ElasticsearchHighIndexingRate #
The indexing rate on Elasticsearch cluster is higher than the threshold.
Alert Rule
alert: ElasticsearchHighIndexingRate
annotations:
description: |-
The indexing rate on Elasticsearch cluster is higher than the threshold.
VALUE = {{ $value }}
LABELS = {{ $labels }}
runbook: https://srerun.github.io/prometheus-alerts/runbooks/prometheus-community-elasticsearch-exporter/elasticsearchhighindexingrate/
summary: Elasticsearch High Indexing Rate (instance {{ $labels.instance }})

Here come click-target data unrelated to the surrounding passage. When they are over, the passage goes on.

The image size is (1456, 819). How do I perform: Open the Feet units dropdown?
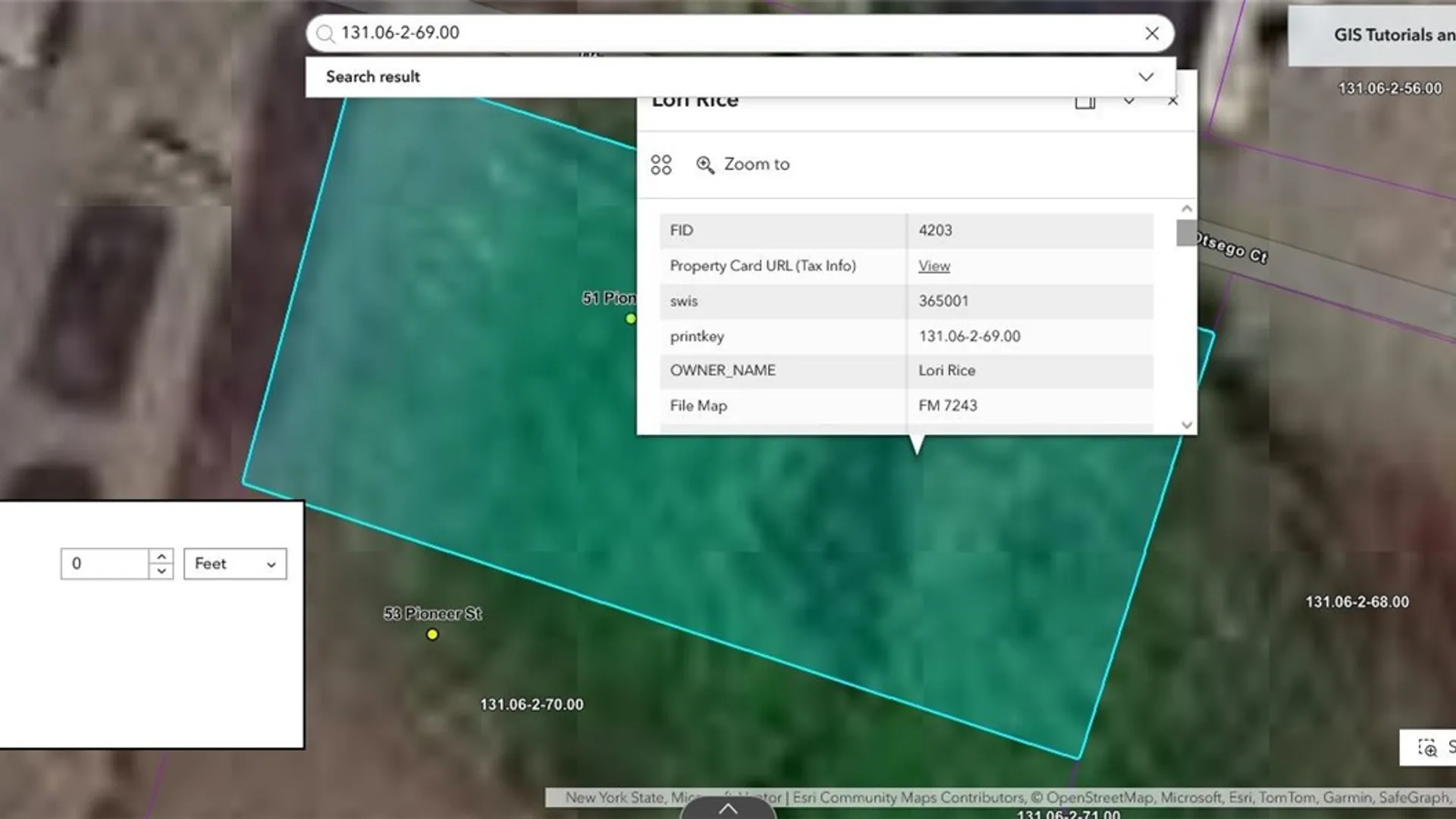point(235,564)
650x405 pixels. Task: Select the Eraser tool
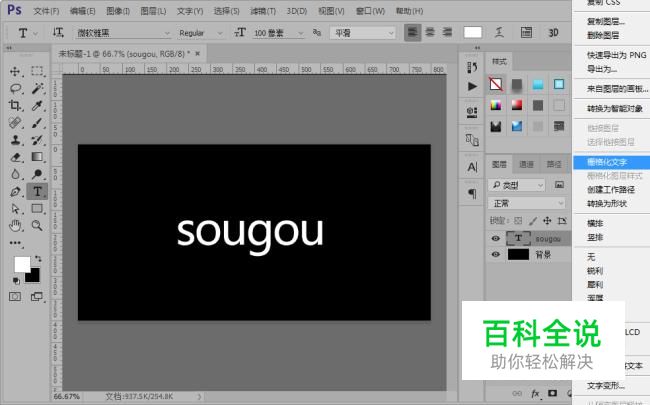15,156
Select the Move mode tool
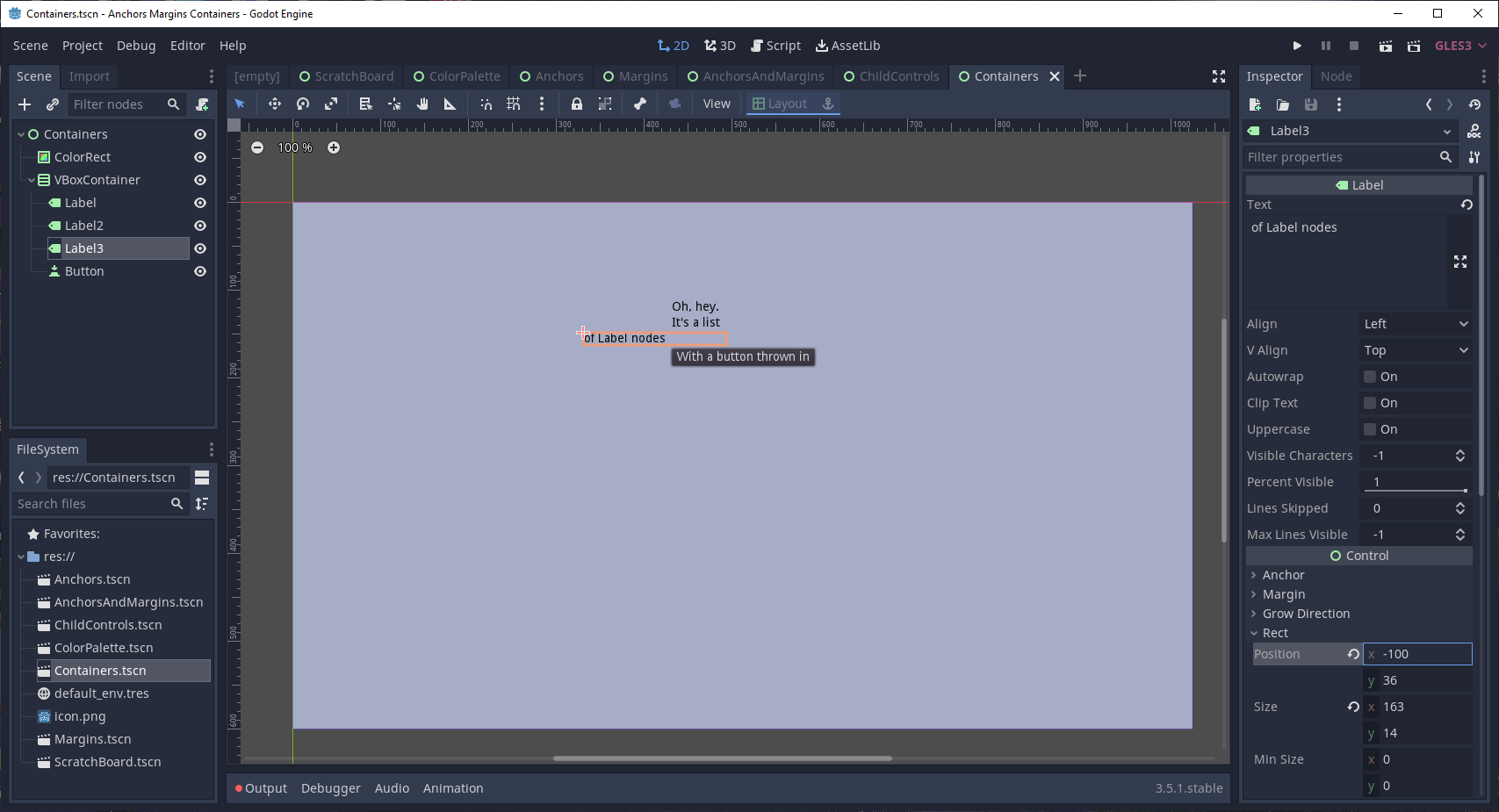Screen dimensions: 1499x812 pos(274,104)
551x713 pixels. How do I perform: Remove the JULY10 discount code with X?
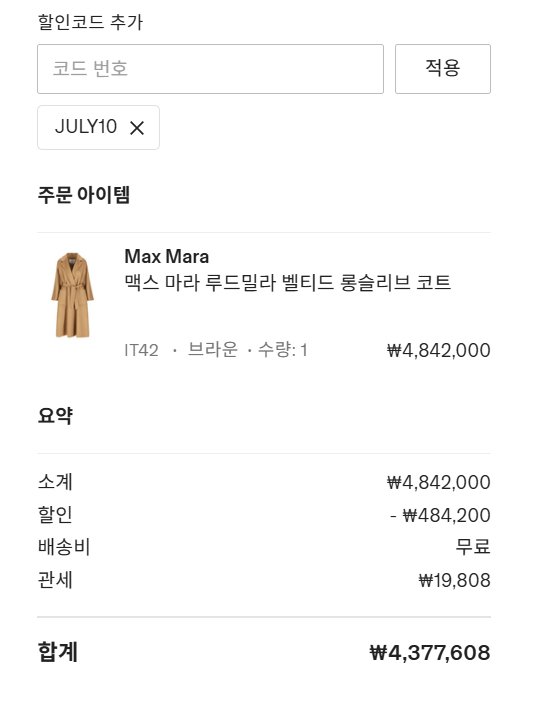tap(137, 128)
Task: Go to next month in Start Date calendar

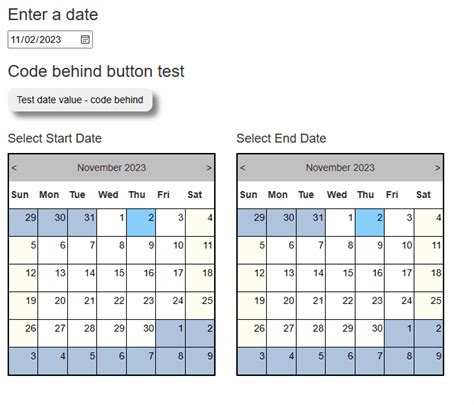Action: click(209, 168)
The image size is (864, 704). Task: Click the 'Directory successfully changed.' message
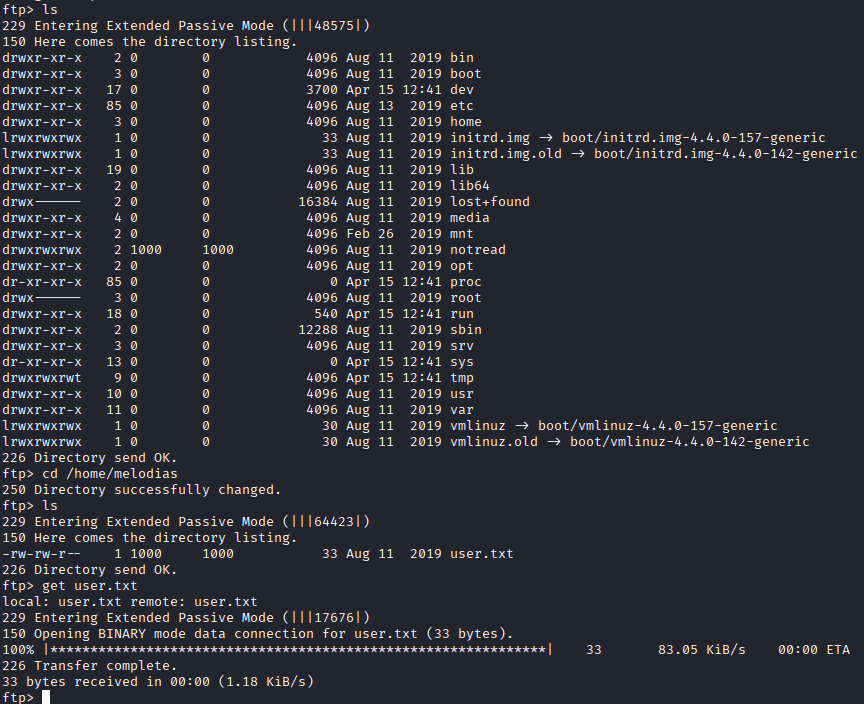click(x=158, y=490)

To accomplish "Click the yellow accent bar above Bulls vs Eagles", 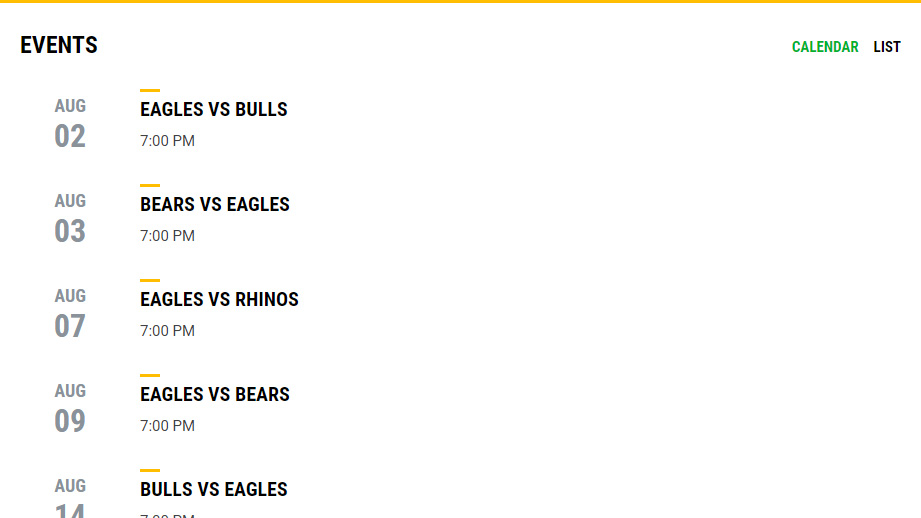I will pyautogui.click(x=150, y=470).
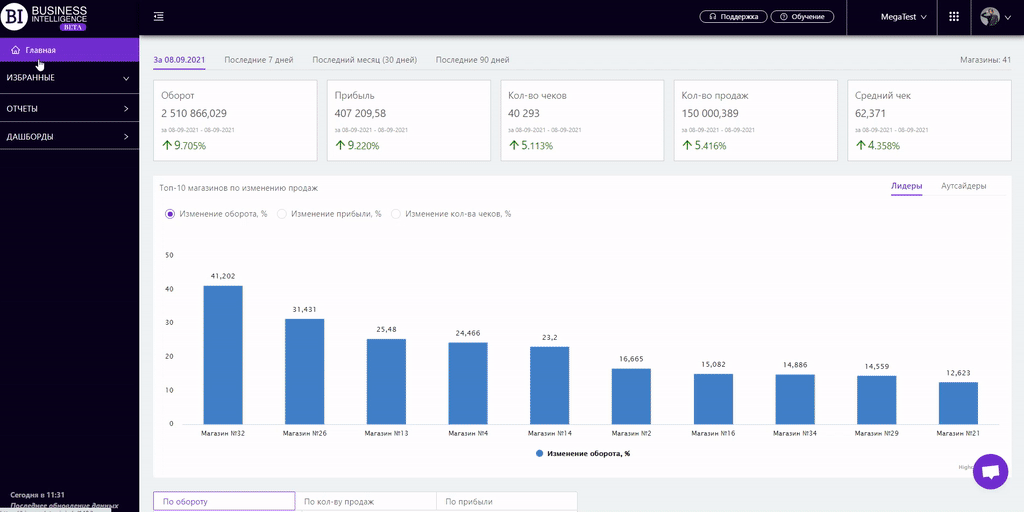Click the green arrow in Оборот card

166,146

expr: sum(rate(elasticsearch_indices_indexing_index_total[1m]))> 10000
for: 5m
labels:
severity: warning
Meaning #
The ElasticsearchHighIndexingRate alert is triggered when the indexing rate on an Elasticsearch cluster exceeds 10,000 documents per minute for a sustained period of 5 minutes. This alert indicates that the cluster is experiencing high indexing load, which can lead to performance issues, increased latency, and potential data loss.
Impact #
- Performance degradation: High indexing rates can cause Elasticsearch nodes to slow down, leading to increased latency and decreased query performance.
- Resource utilization: High indexing rates can consume excessive CPU, memory, and disk resources, potentially causing node instability or even crashes.
- Data inconsistencies: High indexing rates can lead to indexing timeouts, causing data inconsistencies and potential data loss.
Diagnosis #
To diagnose the cause of the high indexing rate, follow these steps:
- Check the Elasticsearch cluster’s current indexing rate using the
elasticsearch_indices_indexing_index_total
metric. - Identify the specific indices or types of data that are causing the high indexing rate.
- Investigate recent changes to the indexing pipeline, such as new data sources or changed indexing patterns.
- Review Elasticsearch node logs for any errors or warnings related to indexing.
- Check the cluster’s resource utilization, such as CPU, memory, and disk usage.
Mitigation #
To mitigate the impact of high indexing rates, follow these steps:
- Temporary mitigation: Reduce the indexing rate by pausing or slowing down the data ingestion pipeline.
- Index optimization: Optimize index settings, such as increasing the
index.buffer.size
andindex.refresh.interval
to reduce the indexing load. - Add more resources: Scale up the Elasticsearch cluster by adding more nodes or increasing the resources allocated to existing nodes.
- Data pipeline optimization: Optimize the data pipeline to reduce the volume of data being indexed or to distribute the indexing load more evenly.
- Long-term solution: Implement a more sustainable indexing strategy, such as using a message queue or batch processing to reduce the real-time indexing load.